I cannot stress enough the value of a good nights sleep for everyone. Sleep is a time for our bodies to rest, restore and regenerate. This is incredibly important for healthy immune function, hormone and neurotransmitter development and function, and specifically in children – a time for tissue growth and regeneration. It truly is incredible the rate in which young children learn, grow and develop and we want to be supporting their bodies through that process as best we can.
This is a guest contribution from Dr Kira Lewis. Please see the medical disclaimer at the bottom. This post is entirely informational and not medical advice
How do you get your child to have a restful sleep throughout the night?
You’ve tried a relaxing bath, maybe even adding in lavender or other calming essential oils, you stick to a familiar bedtime routine, you read their favourite book over and over (to the point that you’ve got it memorized), but they still are having difficulty falling asleep or staying asleep.
This is something I have seen in children and in adults alike, that the problem with sleeping can be rooted in a lack of blood sugar control. Hyperglycaemia (high blood sugar) or hypoglycaemia (low blood sugar) both have the capacity to impact our ability to achieve restful sleep.
Hyperglycaemia can stimulate the body and brain. From your cells perspective, there is an abundance of sugar (glucose) in the blood, which means there is available energy to get stuff done and your body being the fine-tuned efficient machine it is, is going to stimulate you so you use that energy and not let it go to waste! This process that occurs is great during the day time when we need the energy to do our day to day activities but is counter-productive at night when we’re trying to wind down and sleep.
Hypoglycaemia can also be stimulating to the body and the brain. Our blood sugar is tightly regulated (at least it should be), so when it drops too low it stimulates the production of our stress hormone cortisol. Cortisol will stimulate the brain that our body is stressed and begin to mobilize energy from our fat and muscle stores in our body to be used as energy to counter act the low blood sugar. Hypoglycaemia can leave us feeling shaky, dizzy and grumpy – try having a restful sleep when you feel like that!
So, how do we best support and balance blood sugar to promote a restful sleep?
By what we are putting into our children and our own bodies!

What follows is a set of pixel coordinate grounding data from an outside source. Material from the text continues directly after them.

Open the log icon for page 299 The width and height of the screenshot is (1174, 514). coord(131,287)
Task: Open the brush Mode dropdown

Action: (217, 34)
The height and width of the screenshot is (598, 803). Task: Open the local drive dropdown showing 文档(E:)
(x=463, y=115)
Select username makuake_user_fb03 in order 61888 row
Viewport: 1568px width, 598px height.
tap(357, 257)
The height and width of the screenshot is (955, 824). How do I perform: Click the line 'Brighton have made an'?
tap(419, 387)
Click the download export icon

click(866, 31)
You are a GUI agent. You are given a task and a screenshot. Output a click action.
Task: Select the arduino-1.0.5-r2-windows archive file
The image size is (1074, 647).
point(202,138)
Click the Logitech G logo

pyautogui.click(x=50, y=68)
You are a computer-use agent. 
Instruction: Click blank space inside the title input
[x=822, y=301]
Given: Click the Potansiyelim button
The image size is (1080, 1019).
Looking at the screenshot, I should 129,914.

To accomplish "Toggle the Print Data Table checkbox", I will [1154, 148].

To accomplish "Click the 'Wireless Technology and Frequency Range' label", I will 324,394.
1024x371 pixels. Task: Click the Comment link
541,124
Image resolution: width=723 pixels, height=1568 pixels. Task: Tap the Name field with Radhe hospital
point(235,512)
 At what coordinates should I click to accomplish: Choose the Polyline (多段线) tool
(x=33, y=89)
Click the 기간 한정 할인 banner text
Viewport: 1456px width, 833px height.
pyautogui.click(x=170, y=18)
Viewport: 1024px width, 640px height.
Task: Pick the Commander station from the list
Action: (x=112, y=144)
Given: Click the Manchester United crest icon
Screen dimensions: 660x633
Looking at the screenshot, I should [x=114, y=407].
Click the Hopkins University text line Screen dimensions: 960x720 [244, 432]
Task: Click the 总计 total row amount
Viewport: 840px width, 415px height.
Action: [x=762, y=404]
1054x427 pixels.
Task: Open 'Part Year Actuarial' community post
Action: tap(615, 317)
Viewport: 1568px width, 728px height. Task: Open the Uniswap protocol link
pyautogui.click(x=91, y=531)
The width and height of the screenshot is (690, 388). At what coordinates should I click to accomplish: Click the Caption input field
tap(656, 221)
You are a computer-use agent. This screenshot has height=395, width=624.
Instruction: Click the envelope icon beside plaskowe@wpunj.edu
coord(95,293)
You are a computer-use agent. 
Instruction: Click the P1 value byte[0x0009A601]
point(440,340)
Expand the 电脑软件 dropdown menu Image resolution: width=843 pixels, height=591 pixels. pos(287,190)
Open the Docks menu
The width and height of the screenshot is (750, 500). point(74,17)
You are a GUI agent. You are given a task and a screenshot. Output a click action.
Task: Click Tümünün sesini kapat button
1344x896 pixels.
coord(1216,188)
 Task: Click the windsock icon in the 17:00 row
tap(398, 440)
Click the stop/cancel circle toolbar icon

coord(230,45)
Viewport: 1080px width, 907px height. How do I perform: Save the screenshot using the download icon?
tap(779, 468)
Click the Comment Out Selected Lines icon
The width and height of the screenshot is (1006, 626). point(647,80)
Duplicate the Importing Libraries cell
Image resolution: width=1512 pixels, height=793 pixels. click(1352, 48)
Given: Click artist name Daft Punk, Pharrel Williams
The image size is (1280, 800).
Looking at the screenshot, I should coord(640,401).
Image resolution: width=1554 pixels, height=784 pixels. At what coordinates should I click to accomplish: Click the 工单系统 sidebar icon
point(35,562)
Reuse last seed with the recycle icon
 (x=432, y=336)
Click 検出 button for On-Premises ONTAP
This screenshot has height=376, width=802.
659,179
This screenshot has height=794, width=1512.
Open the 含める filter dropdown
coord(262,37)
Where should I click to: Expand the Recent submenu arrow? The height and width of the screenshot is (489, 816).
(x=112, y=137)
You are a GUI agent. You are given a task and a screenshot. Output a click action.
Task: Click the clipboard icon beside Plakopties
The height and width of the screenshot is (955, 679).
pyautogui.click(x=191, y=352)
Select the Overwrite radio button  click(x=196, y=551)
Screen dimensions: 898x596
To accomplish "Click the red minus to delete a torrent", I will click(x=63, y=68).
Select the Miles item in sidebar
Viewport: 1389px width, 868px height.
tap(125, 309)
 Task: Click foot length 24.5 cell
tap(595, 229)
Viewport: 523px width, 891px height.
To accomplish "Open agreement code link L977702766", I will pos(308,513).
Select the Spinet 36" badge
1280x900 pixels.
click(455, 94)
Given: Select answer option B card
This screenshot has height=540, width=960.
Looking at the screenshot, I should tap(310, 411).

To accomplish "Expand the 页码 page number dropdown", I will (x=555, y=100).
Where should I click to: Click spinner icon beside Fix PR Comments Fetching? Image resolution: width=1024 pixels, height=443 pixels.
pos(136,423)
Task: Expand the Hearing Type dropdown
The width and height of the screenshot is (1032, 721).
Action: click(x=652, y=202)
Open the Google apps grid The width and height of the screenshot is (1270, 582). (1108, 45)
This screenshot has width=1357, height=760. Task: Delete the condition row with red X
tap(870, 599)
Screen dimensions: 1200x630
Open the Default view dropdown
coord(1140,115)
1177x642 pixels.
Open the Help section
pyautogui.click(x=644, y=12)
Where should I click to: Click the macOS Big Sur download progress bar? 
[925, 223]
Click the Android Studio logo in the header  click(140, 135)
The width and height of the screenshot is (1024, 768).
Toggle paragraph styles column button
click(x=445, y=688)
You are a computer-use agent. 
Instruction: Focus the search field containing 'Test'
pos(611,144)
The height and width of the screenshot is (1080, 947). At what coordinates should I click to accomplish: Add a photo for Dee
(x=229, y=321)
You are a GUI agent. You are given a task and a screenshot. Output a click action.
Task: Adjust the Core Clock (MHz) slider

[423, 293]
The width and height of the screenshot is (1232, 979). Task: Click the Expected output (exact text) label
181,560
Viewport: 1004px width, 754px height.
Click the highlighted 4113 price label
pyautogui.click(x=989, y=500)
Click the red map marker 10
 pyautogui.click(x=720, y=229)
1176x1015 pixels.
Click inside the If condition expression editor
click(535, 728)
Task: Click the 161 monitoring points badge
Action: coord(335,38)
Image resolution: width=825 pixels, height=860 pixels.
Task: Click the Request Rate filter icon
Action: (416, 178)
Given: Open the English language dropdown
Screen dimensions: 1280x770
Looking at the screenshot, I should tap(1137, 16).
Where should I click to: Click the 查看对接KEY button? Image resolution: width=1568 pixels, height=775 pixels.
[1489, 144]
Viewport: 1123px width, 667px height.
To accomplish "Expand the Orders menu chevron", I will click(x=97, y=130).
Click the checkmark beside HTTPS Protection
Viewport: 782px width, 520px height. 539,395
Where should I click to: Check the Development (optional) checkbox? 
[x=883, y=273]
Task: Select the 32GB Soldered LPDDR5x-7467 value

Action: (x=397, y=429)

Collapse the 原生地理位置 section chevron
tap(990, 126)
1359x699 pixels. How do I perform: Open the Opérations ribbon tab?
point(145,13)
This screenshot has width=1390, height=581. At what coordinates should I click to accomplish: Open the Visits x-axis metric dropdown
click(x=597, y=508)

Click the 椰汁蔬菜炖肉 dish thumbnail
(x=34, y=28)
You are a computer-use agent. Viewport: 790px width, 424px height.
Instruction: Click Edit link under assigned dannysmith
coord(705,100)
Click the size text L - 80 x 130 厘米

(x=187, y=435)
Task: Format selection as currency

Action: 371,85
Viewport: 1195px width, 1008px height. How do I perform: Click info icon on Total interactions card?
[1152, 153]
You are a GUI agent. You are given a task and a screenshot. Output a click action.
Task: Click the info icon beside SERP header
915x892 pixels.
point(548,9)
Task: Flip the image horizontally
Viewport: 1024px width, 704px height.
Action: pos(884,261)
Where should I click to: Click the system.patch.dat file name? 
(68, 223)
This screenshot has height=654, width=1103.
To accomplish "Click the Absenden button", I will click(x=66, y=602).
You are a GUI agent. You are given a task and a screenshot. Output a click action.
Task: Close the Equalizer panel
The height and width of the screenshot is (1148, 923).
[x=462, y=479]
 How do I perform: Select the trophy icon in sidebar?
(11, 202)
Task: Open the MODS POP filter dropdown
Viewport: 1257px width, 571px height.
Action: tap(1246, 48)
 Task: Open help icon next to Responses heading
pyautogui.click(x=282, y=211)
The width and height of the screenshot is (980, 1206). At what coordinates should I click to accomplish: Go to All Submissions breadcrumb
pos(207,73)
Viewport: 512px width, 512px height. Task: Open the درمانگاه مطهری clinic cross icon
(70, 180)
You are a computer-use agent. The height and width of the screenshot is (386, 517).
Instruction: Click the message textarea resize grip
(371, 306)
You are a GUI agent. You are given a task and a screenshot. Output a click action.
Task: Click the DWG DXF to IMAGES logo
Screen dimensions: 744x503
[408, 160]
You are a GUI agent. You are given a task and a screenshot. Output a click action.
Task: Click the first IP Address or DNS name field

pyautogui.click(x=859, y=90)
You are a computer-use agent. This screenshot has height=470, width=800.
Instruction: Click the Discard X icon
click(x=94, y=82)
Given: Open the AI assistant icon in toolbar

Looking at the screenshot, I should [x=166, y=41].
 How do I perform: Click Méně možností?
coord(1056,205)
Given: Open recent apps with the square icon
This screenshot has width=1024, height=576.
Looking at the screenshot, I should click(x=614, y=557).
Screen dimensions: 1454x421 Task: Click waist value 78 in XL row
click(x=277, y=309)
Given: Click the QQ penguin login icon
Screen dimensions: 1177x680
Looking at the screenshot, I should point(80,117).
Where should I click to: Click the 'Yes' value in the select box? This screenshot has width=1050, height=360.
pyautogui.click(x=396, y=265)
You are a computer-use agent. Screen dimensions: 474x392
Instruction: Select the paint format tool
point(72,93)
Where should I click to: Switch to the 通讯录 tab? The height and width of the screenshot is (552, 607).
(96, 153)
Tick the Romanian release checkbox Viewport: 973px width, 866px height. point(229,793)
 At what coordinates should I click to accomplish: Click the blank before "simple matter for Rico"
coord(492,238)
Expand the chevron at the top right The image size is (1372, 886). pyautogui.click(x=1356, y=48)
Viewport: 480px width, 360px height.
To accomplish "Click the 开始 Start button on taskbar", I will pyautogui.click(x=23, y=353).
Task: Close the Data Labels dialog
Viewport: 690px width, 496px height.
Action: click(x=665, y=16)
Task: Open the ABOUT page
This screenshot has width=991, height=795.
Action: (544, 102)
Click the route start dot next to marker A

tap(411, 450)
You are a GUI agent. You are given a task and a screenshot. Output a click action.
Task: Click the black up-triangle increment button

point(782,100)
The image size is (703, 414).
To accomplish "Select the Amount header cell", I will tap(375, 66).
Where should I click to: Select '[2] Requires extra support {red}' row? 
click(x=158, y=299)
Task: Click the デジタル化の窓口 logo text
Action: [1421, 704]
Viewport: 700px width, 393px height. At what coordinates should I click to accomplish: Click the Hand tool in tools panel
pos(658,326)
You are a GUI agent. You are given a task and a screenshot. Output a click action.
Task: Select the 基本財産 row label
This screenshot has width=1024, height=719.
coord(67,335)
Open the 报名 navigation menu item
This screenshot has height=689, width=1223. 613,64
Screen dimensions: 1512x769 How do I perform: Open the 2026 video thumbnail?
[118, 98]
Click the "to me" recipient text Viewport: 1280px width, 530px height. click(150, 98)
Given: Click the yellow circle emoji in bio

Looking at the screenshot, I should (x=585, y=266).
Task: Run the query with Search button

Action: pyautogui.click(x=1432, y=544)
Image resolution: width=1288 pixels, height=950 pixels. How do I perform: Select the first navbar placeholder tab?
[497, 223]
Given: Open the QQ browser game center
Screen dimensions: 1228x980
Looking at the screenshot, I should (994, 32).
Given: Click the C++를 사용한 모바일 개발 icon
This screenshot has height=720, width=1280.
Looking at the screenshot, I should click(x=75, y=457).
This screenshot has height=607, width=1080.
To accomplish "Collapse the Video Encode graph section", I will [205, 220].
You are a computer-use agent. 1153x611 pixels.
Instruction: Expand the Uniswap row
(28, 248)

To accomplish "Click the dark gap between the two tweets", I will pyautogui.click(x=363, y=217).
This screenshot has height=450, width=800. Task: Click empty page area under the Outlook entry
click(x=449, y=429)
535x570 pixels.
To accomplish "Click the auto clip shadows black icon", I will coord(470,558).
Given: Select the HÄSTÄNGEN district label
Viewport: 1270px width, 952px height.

Refined carbohydrates and simple sugars are going to dramatically spike blood sugar, providing that instant energy, but can be quite stimulating and then lead to a “sugar crash” – which is low blood sugar after. The more we can avoid putting these foods into children’s growing bodies, the better.
Foods to avoid that will cause a spike in blood sugar:
- White bread
- Packaged white crackers
- Juice or pop
- Any type of candy
- Breakfast cereals
- White Pastas
- White rice
This list doesn’t contain ALL refined carbohydrates and simple sugars, but I wanted to include the most common ones I see that I believe can be easily swapped out for more healthful alternatives.
By avoiding these refined carbohydrates and simple sugars throughout the day will promote more stable blood sugar heading into the evening. Definitely be avoiding these simple sugars before bed, as they are stimulating which is going to impact the ability to fall asleep and stay asleep! Also keeping in mind – at night when your children are sleeping is when the most growth and restoration takes place, so you want them to be filled with nutrients, healthy fats, antioxidants, vitamins and minerals!
Which brings me to the title of this little post. The importance of a good bedtime snack. In order to promote a stable blood sugar and avoid spiking their blood sugar resulting in stimulation or going hypoglycaemic sometime during the night resulting in waking and inability to fall back asleep, I recommend a protein and fat dense snack before bed.
Snacks to consider:
- Seed crackers + cheese
- Apple dipped in nut or seed butter
- Handful of nuts or seeds
- Olives (if your little one likes them!)
- Avocado on whole grain toast or seed crackers
Not a Magical Fix, but does make an Impact.
Blood sugar regulation isn’t a magical fix for everyone’s sleep problems (boy do I wish there was a quick fix for sleep issues!) however I wanted to bring the impact of blood sugar regulation to your attention today as a potential contributing factor to your child (or you!) not getting a restful sleep.
Try swapping their snacks throughout the day that contain refined carbohydrates or simple sugars to fruits and veggies, and/or nuts and seeds to keep their blood sugar stable throughout the day and try out the bedtime snacks higher in fat and protein I’ve listed above.
Get them to have their fat and protein-rich bedtime snack sometime during their bedtime routine (humans are creatures of habit, we love routine!) about half an hour to forty-five minutes before bed and see if that helps!